Selected excerpt
╔══

I’m looking at an old web app I wrote and it is taking about an hour to read 4500 records from a DataTable so it can write them to a CSV file. I feel there has to be some way to improve this.
Few things to note:
-
The DataTable contains… 376 columns
At least, I think that’s what Excel’s
NLcolumn converts to. I just looked up the column count now and had no idea there were so many. Our software vendor hasn’t realized the value of dynamic sql statements for this process, so every software "upgrade" just keeps adding more columns rather than only selecting the ones needed. -
I cannot alter the SQL statement that generates the data
-
Depending on the data type, the data needs to be formatted in a specific format
-
Data does contains special characters, such as commas
-
The slow part is reading the data. Getting the data from the SQL server and writing it to a CSV is fast.
Here’s the code. Forgive the mess, I wrote it back when I didn’t know what I was doing and when I still was working in VB
Function ReadDataTableForCSV(dt as DataTable)

╚══

Required action A
Condense the paragraph of the CSV export post that begins "I’m looking at an old web app" into a single shorter sentence that keeps its main facts.
Required action B
Write out the stretch of the CSV export post from "Here’s the code." through "ReadDataTableForCSV(dt as DataTable)", word for word.

Given entries
╔══

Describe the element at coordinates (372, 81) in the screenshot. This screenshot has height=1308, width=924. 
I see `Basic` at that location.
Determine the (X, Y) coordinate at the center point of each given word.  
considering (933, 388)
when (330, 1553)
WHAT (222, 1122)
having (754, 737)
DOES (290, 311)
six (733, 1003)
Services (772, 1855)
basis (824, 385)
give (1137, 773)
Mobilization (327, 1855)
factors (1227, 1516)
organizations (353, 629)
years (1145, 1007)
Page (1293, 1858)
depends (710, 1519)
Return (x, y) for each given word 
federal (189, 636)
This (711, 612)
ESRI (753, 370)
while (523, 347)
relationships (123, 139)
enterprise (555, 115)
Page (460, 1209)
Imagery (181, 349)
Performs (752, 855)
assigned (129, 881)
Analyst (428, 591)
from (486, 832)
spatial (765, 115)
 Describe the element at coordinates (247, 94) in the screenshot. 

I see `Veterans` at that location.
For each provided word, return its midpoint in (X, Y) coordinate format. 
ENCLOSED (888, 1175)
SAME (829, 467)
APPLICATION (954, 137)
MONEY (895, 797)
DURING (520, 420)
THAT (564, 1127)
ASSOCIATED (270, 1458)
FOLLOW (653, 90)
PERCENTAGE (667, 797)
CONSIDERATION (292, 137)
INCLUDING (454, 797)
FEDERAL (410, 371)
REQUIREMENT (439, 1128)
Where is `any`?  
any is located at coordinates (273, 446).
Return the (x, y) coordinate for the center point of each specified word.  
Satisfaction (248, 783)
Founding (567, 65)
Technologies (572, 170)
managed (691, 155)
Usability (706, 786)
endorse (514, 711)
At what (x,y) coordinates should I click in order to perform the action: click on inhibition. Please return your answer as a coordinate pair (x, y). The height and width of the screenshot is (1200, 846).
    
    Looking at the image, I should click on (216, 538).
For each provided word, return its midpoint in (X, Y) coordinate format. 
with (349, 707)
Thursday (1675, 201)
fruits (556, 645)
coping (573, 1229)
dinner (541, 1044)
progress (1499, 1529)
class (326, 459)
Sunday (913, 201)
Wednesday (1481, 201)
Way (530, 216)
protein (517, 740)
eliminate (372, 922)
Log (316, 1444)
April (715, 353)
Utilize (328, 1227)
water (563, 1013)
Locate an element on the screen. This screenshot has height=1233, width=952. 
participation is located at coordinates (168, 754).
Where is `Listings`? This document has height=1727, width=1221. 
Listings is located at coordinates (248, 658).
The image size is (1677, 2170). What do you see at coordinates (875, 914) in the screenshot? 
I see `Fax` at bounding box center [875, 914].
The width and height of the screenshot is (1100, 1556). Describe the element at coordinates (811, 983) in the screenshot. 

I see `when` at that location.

╚══

Solution A
An old web app the writer built takes about an hour to read 4,500 records from a DataTable so they can be written to a CSV file, and the writer believes this can be improved.

Solution B
Here’s the code. Forgive the mess, I wrote it back when I didn’t know what I was doing and when I still was working in VB
Function ReadDataTableForCSV(dt as DataTable)